(Word and element location listing)

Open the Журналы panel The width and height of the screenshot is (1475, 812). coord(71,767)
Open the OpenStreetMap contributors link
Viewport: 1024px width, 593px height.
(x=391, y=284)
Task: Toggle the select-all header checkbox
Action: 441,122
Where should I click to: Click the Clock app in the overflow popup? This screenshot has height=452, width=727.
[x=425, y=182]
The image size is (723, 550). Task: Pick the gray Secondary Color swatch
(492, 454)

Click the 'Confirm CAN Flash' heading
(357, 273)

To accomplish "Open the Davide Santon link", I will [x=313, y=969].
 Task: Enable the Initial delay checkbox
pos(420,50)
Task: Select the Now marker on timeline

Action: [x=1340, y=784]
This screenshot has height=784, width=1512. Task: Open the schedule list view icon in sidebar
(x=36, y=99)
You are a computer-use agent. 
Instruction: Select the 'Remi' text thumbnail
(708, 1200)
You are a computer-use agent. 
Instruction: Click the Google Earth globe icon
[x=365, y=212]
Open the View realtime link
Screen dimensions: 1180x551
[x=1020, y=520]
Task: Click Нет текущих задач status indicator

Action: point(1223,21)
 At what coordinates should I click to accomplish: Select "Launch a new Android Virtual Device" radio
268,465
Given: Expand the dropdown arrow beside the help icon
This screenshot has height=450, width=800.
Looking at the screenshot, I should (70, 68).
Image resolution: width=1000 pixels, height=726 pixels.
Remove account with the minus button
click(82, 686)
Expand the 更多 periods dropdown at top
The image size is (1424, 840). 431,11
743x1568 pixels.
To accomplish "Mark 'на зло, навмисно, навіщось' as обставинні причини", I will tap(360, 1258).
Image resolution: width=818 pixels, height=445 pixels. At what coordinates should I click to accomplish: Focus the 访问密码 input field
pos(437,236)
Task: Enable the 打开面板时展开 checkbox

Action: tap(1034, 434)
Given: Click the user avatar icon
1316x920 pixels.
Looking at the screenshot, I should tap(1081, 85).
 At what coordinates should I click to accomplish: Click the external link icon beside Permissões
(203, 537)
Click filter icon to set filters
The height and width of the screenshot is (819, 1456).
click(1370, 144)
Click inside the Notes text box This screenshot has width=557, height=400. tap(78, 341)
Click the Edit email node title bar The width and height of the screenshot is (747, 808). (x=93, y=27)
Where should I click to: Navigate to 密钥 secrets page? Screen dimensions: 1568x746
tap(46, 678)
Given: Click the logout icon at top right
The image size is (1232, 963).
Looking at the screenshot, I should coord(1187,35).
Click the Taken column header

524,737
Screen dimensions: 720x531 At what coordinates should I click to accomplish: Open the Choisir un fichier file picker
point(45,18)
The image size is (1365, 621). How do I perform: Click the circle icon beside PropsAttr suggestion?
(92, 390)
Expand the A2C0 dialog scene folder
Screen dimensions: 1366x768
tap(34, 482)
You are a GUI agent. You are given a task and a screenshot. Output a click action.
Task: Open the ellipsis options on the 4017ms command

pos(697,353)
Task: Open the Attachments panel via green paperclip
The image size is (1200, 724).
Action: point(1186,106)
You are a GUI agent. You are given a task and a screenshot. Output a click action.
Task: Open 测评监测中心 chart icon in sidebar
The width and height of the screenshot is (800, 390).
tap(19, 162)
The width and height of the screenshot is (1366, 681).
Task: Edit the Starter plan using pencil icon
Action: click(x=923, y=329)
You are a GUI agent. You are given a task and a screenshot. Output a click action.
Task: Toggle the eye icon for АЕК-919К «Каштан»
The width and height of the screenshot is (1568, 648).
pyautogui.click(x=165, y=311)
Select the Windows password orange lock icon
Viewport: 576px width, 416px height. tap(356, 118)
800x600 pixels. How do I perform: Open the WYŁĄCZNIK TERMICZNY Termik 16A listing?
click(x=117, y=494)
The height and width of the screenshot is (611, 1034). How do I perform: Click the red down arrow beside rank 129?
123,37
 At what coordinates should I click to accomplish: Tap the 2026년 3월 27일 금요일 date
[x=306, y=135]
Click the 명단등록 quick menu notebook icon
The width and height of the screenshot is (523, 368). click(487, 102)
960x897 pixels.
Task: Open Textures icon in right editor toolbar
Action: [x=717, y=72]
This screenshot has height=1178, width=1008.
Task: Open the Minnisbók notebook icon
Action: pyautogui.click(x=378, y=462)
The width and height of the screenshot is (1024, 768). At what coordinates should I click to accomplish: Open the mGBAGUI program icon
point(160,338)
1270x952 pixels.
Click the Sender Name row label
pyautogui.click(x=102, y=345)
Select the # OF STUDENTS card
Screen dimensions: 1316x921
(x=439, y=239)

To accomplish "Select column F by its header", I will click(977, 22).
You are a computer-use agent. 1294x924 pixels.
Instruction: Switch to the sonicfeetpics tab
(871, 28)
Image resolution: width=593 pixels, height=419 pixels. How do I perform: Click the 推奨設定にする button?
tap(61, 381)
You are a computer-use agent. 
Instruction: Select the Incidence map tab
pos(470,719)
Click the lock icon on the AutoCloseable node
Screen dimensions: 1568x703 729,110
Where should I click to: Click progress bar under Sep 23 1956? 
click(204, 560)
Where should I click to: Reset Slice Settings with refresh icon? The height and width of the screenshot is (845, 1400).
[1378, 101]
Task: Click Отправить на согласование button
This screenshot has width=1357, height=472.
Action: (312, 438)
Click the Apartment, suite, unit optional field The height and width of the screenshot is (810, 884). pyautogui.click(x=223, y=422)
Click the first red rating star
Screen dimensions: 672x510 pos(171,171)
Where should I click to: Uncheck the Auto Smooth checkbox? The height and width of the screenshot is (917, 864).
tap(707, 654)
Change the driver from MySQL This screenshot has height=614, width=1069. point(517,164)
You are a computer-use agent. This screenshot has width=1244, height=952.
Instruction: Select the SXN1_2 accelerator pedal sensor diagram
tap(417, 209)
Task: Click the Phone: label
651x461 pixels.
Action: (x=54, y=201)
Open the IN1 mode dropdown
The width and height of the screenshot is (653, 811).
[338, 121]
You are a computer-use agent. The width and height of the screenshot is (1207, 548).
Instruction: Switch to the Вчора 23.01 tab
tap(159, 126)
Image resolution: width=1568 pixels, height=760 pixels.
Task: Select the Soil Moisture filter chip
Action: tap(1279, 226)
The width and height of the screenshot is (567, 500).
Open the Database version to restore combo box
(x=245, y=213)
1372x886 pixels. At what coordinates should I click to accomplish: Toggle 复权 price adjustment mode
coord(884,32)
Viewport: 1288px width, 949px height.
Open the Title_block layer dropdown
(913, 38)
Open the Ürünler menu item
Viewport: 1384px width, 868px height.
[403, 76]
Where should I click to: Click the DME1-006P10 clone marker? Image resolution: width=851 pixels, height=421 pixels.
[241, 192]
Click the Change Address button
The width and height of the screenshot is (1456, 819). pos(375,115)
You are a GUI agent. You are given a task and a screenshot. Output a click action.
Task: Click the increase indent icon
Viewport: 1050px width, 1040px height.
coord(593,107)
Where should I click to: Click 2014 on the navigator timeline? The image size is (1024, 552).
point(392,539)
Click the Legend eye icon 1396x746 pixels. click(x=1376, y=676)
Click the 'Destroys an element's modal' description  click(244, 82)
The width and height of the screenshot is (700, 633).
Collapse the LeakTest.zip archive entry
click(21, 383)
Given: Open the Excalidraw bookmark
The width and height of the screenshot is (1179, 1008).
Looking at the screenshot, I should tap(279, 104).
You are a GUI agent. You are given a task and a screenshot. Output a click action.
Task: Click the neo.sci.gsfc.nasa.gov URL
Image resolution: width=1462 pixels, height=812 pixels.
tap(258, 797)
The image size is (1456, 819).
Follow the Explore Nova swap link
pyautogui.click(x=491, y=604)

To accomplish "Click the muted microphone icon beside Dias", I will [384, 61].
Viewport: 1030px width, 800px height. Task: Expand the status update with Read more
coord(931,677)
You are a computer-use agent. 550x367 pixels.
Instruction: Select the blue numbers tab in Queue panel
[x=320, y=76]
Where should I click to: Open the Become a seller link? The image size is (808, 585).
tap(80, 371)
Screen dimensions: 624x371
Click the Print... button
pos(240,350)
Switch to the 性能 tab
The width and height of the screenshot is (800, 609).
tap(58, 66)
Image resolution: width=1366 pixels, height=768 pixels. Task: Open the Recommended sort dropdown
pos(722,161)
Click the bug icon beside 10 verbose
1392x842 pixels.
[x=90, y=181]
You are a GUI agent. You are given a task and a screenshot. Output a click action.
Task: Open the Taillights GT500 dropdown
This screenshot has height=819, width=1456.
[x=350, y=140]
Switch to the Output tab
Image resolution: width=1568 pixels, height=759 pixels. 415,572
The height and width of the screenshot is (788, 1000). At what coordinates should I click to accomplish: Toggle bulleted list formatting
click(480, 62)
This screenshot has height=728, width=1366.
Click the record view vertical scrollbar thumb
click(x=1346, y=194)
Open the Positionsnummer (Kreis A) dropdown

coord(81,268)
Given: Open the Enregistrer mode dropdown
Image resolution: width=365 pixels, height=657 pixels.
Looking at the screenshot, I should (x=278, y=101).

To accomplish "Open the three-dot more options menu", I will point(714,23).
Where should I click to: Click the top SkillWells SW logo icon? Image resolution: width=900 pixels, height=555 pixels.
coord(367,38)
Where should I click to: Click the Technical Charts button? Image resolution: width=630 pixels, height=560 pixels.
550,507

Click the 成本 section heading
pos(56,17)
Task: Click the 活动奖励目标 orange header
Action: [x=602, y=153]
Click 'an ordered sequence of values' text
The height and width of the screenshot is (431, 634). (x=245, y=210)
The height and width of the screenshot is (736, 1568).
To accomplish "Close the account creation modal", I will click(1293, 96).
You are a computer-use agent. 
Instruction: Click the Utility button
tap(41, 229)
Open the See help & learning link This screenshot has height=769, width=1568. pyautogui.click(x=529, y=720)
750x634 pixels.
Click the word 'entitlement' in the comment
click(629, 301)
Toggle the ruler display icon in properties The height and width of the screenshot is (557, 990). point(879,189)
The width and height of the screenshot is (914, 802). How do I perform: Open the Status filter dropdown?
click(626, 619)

* [Aim of the exercise] Transcribe the lines of the listing from the line with "Click the 'Confirm CAN Flash' heading" up to and including the line with "(x=36, y=99)", keeping them exactly as they appear.

* [Expected output]
Click the 'Confirm CAN Flash' heading
(357, 273)

To accomplish "Open the Davide Santon link", I will [x=313, y=969].
 Task: Enable the Initial delay checkbox
pos(420,50)
Task: Select the Now marker on timeline

Action: [x=1340, y=784]
This screenshot has height=784, width=1512. Task: Open the schedule list view icon in sidebar
(x=36, y=99)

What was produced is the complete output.